* **Exercise**:
Can you return the homily's wording from "Deacon Cornell’s Homily" to "recent history here.", copied verbatim?

* **Document excerpt**:

— start —

Deacon Cornell’s Homily


Acts 1:15-17, 20a, 20c-26
1 John 4:11-16
John 17:11b-19


May 23-24, 2009 Seventh Sunday in Easter - Cycle B

 Along with Deacon Bob and Nancy Dome, I have had the pleasure of interviewing some of the confirmation students in our religious ed program over the past few weeks. I have to compliment Adam Tocci, Laureen DeBenedetto, and Nancy Dome because these young men and women were clearly more interested in and informed about their faith than any in recent history here.

But one of the things that is consistent across conversations with confirmation candidates, parents bringing their children for baptism, engaged couples coming for marriage prep, and our breakout sessions in Generations of Faith is people's trouble answering the question, “What is the fundamental reason for being Catholic?”

It is easy to reel off the generic answers: because it is important to have a moral guide, you have to have something to believe in, it is good to belong to a community, and so on. But why are any of those important? There are certainly a whole bunch of people and movements in our world that would suggest that none of those are important. To understand why it is important to be Catholic, we need to understand God's plan for this world. What is surprising to me is that when you start reading scripture, and listening to the prayers we say, God's plan is simple and clearly laid out. Humans tend to complicate things because the more twists and turns in a plan, the more likely it is we will find a way out, a reason for not participating fully. But God keeps reminding us again and again of the very simple plan for salvation.

— end —

* **Records supplied**:
— start —

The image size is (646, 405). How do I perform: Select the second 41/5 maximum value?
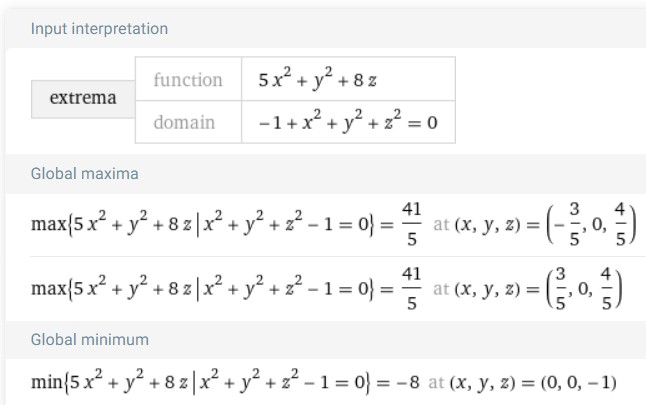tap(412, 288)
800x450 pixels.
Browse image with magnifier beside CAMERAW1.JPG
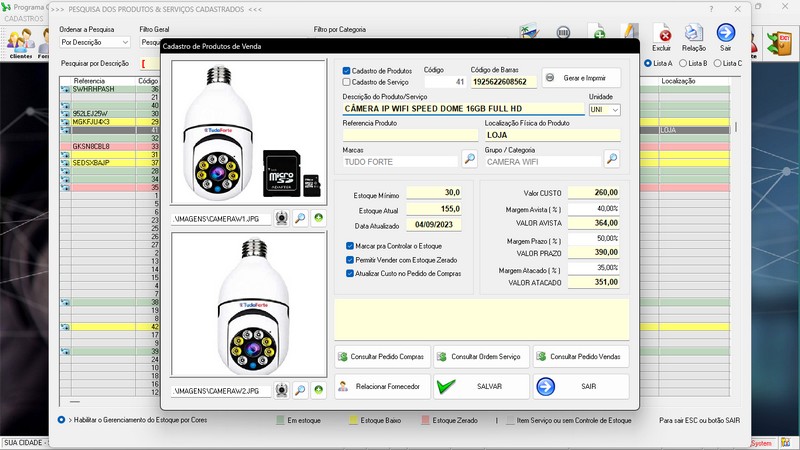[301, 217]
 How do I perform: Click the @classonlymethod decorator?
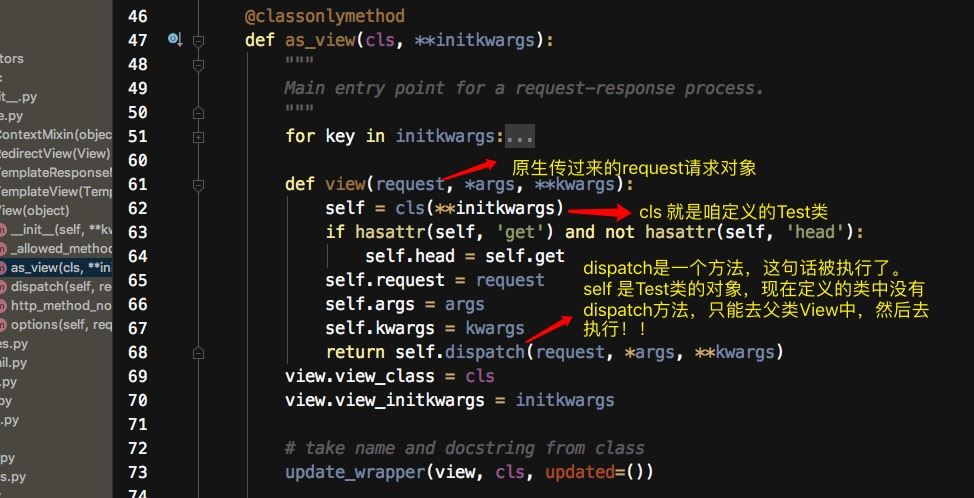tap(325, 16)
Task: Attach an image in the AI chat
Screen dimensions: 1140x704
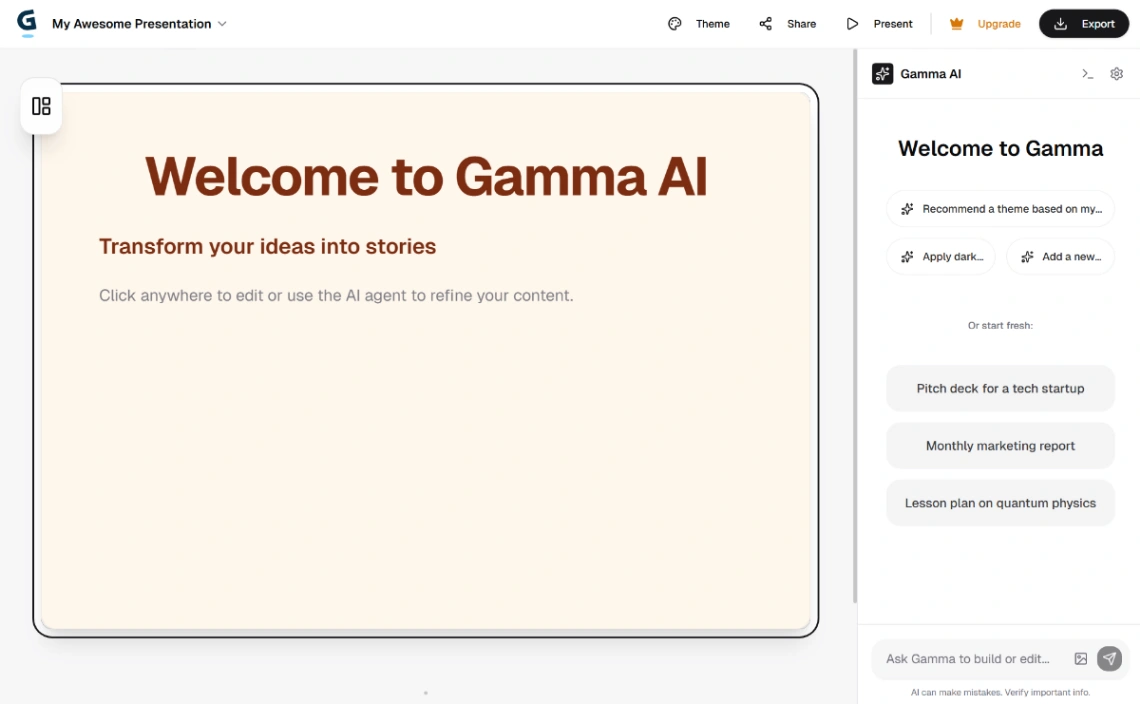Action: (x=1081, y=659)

— end —

* **Task answer**:
Deacon Cornell’s Homily


Acts 1:15-17, 20a, 20c-26
1 John 4:11-16
John 17:11b-19


May 23-24, 2009 Seventh Sunday in Easter - Cycle B

 Along with Deacon Bob and Nancy Dome, I have had the pleasure of interviewing some of the confirmation students in our religious ed program over the past few weeks. I have to compliment Adam Tocci, Laureen DeBenedetto, and Nancy Dome because these young men and women were clearly more interested in and informed about their faith than any in recent history here.